Duplex + ultra-long curated assembly statistics for S. lycopersicum and Z. mays compared to existing reference genomes.

Asm Total BP (Mbp) Contigs Contig NG50 (Mb) LAI Gaps QV Errors T2T ctgs
Solanum lycopersicum Heinz 1706
Reference SL5.0 801.78 73 41.70 15.80 60 60.77 14 0/12
Verkko + curation 814.61 20 68.51 15.89 2 51.81 7 11/12
Zea mays B73
Reference Zm5.0 2,178.29 1,393 47.04 29.12 708 52.18 93 0/10
Verkko + curation 2,192.15 26 209.62 30.35 9 60.55 26 6/10

Total BP: the total length of assembly bases, in megabases. Contigs: number of sequences in the assembly, after splitting at gaps consisting of at least 3 Ns.

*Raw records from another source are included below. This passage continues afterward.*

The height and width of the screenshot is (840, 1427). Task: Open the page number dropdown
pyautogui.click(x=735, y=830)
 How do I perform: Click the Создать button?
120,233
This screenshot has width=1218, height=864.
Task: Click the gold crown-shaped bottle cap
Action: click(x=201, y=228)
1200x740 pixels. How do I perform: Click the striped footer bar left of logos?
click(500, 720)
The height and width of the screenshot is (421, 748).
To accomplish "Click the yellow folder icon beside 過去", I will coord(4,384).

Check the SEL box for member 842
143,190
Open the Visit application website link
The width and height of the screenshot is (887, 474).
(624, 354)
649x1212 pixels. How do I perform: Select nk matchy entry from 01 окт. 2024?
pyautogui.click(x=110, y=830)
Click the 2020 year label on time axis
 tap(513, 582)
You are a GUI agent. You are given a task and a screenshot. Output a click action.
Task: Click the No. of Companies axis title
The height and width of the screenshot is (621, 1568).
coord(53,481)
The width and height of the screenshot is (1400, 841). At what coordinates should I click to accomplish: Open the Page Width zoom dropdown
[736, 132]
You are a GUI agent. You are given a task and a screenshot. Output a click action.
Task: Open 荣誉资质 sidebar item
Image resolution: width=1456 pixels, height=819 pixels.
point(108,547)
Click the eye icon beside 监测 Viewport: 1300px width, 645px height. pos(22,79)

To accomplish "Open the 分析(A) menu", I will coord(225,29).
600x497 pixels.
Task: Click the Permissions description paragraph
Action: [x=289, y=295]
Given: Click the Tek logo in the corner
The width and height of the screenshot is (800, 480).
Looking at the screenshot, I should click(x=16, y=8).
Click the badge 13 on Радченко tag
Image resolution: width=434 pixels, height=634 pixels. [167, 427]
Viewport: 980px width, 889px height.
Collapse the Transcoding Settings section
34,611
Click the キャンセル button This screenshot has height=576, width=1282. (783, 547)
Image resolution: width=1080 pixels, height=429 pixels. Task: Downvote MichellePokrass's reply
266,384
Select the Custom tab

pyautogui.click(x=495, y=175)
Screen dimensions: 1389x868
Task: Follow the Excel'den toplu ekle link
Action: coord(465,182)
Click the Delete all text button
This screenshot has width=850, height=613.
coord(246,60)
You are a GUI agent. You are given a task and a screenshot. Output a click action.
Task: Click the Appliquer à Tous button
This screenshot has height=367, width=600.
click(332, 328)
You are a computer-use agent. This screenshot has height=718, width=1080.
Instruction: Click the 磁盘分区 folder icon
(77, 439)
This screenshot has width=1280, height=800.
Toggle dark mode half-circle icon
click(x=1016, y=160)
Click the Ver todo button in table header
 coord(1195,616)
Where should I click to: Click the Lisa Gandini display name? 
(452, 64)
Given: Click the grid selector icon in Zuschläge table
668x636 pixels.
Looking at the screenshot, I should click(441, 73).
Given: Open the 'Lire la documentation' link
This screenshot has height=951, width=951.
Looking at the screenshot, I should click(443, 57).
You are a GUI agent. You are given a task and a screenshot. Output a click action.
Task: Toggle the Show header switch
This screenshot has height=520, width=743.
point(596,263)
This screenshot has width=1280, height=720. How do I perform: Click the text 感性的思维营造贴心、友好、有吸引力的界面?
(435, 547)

Contig NG50: The length of the shortest contig such that half of the genome is in contigs of this length or greater. LAI: The LTR assembly index (Ou et al. 2018) for each assembly, higher is better. Gaps: the total number of gaps (composed of at least 3 Ns) in the assembly, lower is better. QV: the Phred (Ewing and Green 1998) log-scaled quality score calculated using Merqury (Rhie et al. 2020), higher is better. Errors: estimate of assembly errors based on VerityMap alignments and discordant k-mers (Mikheenko et al. 2020), lower is better. T2T ctgs: The count of telomere-to-telomere contigs for each assembly. A contig is defined as T2T if it has the canonical (TTTAGGG) telomere sequence within 50 kbp of the start and end and has no gaps, higher is better.